ServiceNow Emerges as a Major AI Software Winner as Investor Re-Rating Gains Momentum
ServiceNow Emerges as a Major AI Software Winner as Investor Re-Rating Gains Momentum
ServiceNow is gaining fresh attention on Wall Street as investors reassess the company’s role in the fast-growing artificial intelligence software market. The enterprise workflow software provider is increasingly being viewed not only as a traditional SaaS leader, but also as a key AI platform for large companies that want to automate work, manage data, and improve productivity across departments.
The renewed optimism follows strong business momentum. In the first quarter of 2026, ServiceNow reported subscription revenue of $3.671 billion, up 22% year over year, while total revenue reached $3.770 billion. The company also raised its full-year subscription revenue outlook, signaling confidence in continued enterprise demand.
AI Demand Is Becoming a Core Growth Driver
A major reason for the bullish view is ServiceNow’s growing AI product adoption. Its Now Assist offering, which brings generative AI and agentic AI capabilities into enterprise workflows, has shown strong traction. Customers spending more than $1 million in annual contract value on Now Assist grew more than 130% year over year in Q1 2026.
This suggests that large enterprises are moving beyond small AI experiments. Instead, they are beginning to commit serious budgets to AI tools that can improve customer service, IT operations, employee support, cybersecurity processes, and business automation.
Why Investors Are Re-Rating ServiceNow
ServiceNow’s investment story is changing because AI may expand the company’s total market opportunity. The company already has a strong base in digital workflows, and that position gives it a natural path to sell AI tools into existing customers.
Management has also guided for full-year 2026 subscription revenue of roughly $15.735 billion to $15.775 billion, representing about 20.5% to 21% constant-currency growth. This matters because many software companies are facing slower growth, pricing pressure, and investor concerns about AI disruption. ServiceNow, however, is showing that AI can become a tailwind rather than a threat.
Hybrid Pricing Could Unlock More Revenue
Another important factor is ServiceNow’s shift toward more flexible pricing. The company is moving beyond simple seat-based subscriptions and adding usage-based and non-seat-based pricing models. This gives customers more ways to adopt AI and allows ServiceNow to capture more value as usage increases.
Analysts have noted that about half of net new business now comes from non-seat-based pricing, including tokens and asset-based models. This may help ServiceNow grow even when employee headcount at customers does not rise quickly.
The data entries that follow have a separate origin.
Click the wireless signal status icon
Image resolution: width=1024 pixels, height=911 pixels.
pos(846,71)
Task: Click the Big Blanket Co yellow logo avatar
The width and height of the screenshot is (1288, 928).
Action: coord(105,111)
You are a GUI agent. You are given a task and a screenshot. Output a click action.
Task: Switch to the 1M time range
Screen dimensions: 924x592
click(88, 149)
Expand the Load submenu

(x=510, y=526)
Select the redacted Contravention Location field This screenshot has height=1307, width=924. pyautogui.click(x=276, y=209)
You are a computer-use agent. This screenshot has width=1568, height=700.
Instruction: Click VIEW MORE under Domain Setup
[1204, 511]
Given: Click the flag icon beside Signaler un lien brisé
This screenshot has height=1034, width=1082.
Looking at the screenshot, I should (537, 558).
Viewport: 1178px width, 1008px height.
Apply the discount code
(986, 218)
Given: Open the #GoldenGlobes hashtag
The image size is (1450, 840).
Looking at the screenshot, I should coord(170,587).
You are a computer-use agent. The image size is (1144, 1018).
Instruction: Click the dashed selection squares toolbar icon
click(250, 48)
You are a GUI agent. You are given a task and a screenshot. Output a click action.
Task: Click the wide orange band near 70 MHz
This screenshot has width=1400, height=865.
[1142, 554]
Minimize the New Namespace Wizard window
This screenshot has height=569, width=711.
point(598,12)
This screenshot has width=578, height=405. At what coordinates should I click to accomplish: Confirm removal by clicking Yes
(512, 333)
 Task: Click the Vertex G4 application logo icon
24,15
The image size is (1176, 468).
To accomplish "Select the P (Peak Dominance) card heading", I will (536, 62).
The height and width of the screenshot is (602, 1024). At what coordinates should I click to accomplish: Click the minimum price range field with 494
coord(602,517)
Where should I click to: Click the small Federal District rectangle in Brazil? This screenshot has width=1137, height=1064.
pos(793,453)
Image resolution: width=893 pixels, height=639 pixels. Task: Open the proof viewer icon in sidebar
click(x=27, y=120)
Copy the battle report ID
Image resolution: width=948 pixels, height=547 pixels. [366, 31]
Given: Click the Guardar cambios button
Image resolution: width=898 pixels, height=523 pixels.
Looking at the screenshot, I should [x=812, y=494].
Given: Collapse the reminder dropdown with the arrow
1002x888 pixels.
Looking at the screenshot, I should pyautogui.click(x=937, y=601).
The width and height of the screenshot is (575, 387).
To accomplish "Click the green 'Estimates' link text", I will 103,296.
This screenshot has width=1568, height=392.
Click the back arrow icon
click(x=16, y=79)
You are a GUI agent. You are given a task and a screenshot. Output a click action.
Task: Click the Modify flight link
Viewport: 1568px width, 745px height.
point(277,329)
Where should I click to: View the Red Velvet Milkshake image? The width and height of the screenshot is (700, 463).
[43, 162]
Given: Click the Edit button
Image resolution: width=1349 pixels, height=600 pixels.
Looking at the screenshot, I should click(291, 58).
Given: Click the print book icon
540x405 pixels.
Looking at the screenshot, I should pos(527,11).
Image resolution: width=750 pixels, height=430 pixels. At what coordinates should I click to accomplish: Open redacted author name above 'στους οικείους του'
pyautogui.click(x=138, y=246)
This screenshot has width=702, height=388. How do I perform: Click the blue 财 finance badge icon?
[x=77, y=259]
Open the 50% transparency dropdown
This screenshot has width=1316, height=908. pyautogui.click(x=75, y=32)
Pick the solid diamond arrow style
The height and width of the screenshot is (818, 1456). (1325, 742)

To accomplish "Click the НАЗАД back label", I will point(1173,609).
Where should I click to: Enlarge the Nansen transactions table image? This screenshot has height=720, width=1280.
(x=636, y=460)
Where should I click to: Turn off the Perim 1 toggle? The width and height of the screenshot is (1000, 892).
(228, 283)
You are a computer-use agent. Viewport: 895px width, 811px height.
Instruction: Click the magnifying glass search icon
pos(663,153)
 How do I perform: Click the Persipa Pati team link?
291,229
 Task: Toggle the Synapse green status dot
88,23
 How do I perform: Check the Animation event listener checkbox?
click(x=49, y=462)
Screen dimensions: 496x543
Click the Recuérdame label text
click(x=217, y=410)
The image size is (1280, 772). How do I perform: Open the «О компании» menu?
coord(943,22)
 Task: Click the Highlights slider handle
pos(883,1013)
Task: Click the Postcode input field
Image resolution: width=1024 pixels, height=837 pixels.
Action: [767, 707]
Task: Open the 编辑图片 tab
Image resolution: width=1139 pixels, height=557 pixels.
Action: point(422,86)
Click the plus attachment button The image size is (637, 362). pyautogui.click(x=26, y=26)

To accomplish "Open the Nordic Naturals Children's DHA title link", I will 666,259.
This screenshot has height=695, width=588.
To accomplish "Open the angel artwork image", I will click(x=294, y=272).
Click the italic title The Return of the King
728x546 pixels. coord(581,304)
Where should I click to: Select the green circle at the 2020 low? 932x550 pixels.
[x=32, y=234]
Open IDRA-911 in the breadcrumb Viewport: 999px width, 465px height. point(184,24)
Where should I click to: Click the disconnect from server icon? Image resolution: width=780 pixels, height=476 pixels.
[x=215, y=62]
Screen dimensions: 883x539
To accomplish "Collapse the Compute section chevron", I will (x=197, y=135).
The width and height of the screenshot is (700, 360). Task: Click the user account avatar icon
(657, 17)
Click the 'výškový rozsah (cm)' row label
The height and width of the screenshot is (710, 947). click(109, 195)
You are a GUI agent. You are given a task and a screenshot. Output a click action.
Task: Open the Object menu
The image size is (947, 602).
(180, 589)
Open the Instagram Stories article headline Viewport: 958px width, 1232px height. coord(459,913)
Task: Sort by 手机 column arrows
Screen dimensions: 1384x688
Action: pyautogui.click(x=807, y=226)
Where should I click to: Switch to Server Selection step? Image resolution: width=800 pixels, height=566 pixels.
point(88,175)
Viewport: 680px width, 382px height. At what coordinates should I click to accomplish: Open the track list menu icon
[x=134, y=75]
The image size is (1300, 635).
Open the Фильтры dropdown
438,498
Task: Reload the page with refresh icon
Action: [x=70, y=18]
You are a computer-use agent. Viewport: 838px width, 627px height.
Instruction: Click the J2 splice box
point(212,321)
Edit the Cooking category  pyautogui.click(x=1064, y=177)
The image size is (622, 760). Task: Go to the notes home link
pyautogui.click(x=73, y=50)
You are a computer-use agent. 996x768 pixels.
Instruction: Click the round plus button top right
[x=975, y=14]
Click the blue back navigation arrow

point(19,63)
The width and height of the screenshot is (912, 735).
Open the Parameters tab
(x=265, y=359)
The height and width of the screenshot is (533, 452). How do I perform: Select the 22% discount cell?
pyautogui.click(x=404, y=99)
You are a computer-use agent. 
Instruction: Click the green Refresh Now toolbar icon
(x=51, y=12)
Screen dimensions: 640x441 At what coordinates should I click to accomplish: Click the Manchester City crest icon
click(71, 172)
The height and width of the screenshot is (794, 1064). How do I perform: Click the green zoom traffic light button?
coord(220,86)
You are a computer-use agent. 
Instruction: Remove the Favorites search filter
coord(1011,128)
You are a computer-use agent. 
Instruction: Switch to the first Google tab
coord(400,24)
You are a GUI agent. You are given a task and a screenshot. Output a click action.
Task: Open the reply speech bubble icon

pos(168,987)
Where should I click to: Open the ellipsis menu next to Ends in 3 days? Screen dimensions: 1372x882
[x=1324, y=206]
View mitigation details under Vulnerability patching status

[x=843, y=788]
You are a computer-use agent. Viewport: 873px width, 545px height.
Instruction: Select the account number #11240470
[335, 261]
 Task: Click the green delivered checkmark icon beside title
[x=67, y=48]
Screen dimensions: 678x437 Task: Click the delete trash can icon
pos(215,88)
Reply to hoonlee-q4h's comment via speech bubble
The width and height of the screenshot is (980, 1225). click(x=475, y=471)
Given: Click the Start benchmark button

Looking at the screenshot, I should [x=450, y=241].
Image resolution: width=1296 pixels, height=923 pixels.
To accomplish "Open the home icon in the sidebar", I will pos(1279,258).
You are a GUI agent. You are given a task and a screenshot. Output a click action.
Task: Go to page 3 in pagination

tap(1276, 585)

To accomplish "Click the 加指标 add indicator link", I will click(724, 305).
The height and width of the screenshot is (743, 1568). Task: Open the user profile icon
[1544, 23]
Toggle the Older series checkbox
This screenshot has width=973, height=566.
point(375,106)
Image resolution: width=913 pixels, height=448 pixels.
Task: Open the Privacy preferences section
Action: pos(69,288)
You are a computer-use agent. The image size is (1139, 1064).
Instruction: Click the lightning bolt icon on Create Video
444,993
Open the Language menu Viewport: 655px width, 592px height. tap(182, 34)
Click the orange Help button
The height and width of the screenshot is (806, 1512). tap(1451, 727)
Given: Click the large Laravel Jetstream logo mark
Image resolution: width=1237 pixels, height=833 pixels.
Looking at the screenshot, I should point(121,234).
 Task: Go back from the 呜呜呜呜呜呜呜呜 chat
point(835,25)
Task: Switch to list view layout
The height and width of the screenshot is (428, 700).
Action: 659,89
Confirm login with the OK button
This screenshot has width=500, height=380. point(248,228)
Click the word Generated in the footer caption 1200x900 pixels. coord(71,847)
Strong Backlog Supports Long-Term Confidence
ServiceNow’s remaining performance obligations also point to durable demand. The company reported current remaining performance obligations of $12.64 billion, up 22.5% year over year, and total remaining performance obligations of $27.7 billion, up 25% year over year.
These figures show that customers are continuing to sign long-term contracts. For investors, this gives better visibility into future revenue and supports the argument that ServiceNow deserves a premium valuation.
Risks Remain Despite the Bullish AI Story
Still, the outlook is not risk-free. ServiceNow faces concerns around valuation, acquisition costs, AI competition, and margin pressure. The company’s acquisition of cybersecurity firm Armis is expected to weigh on near-term margins, even though it may strengthen ServiceNow’s long-term security and AI platform strategy.
There are also broader questions about whether AI software spending can keep growing at the current pace. If customers slow their AI budgets, or if competitors offer cheaper alternatives, ServiceNow may face pressure. However, the company’s strong customer base, workflow depth, and enterprise trust give it a meaningful advantage.
Market Outlook
The central debate is whether ServiceNow should trade like a mature SaaS company or like a major AI software platform. Recent results suggest that the market may be starting to choose the second view. With strong subscription growth, rising AI adoption, flexible pricing, and a large contract backlog, ServiceNow appears well positioned for a continued re-rating.
For investors, the key numbers to watch will be Now Assist annual contract value, subscription revenue growth, remaining performance obligations, operating margin trends, and customer adoption of multi-product AI deals. If these indicators keep improving, ServiceNow could remain one of the most important enterprise AI software stories of 2026.